## WHAT THE TASK REQUIRES:
Word for word, restate all of the records.

Collected data

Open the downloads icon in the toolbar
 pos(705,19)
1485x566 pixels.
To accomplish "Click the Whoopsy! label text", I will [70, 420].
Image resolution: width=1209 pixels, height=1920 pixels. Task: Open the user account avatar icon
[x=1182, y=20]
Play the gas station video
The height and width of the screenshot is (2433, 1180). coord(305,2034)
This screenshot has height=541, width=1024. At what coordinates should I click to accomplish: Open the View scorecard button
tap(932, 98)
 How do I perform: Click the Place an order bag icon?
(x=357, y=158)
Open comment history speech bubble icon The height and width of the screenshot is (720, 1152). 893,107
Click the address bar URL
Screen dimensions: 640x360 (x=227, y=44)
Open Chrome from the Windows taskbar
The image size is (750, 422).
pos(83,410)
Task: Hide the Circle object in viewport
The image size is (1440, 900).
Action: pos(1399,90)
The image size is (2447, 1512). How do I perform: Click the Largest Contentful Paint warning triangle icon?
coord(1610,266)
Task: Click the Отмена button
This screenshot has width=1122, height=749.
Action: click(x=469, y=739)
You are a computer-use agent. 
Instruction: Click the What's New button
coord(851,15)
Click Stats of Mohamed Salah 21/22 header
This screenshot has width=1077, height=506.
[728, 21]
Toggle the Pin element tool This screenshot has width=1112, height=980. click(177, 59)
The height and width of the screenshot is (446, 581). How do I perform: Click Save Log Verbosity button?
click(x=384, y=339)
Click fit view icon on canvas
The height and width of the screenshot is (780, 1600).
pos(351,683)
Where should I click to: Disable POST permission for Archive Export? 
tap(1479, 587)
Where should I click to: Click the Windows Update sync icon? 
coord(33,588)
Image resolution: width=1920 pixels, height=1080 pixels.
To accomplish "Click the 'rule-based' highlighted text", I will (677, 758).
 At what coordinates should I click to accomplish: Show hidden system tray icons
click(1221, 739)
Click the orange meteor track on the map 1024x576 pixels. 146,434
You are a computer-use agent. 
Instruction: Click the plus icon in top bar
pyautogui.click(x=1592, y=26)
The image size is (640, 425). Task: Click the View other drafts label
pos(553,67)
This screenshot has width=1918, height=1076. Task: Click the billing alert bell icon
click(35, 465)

## TASK RESPONSE:
Open the downloads icon in the toolbar
 pos(705,19)
1485x566 pixels.
To accomplish "Click the Whoopsy! label text", I will [70, 420].
Image resolution: width=1209 pixels, height=1920 pixels. Task: Open the user account avatar icon
[x=1182, y=20]
Play the gas station video
The height and width of the screenshot is (2433, 1180). coord(305,2034)
This screenshot has height=541, width=1024. At what coordinates should I click to accomplish: Open the View scorecard button
tap(932, 98)
 How do I perform: Click the Place an order bag icon?
(x=357, y=158)
Open comment history speech bubble icon The height and width of the screenshot is (720, 1152). 893,107
Click the address bar URL
Screen dimensions: 640x360 (x=227, y=44)
Open Chrome from the Windows taskbar
The image size is (750, 422).
pos(83,410)
Task: Hide the Circle object in viewport
The image size is (1440, 900).
Action: pos(1399,90)
The image size is (2447, 1512). How do I perform: Click the Largest Contentful Paint warning triangle icon?
coord(1610,266)
Task: Click the Отмена button
This screenshot has width=1122, height=749.
Action: click(x=469, y=739)
You are a computer-use agent. 
Instruction: Click the What's New button
coord(851,15)
Click Stats of Mohamed Salah 21/22 header
This screenshot has width=1077, height=506.
[728, 21]
Toggle the Pin element tool This screenshot has width=1112, height=980. click(177, 59)
The height and width of the screenshot is (446, 581). How do I perform: Click Save Log Verbosity button?
click(x=384, y=339)
Click fit view icon on canvas
The height and width of the screenshot is (780, 1600).
pos(351,683)
Where should I click to: Disable POST permission for Archive Export? 
tap(1479, 587)
Where should I click to: Click the Windows Update sync icon? 
coord(33,588)
Image resolution: width=1920 pixels, height=1080 pixels.
To accomplish "Click the 'rule-based' highlighted text", I will (677, 758).
 At what coordinates should I click to accomplish: Show hidden system tray icons
click(1221, 739)
Click the orange meteor track on the map 1024x576 pixels. 146,434
You are a computer-use agent. 
Instruction: Click the plus icon in top bar
pyautogui.click(x=1592, y=26)
The image size is (640, 425). Task: Click the View other drafts label
pos(553,67)
This screenshot has width=1918, height=1076. Task: Click the billing alert bell icon
click(35, 465)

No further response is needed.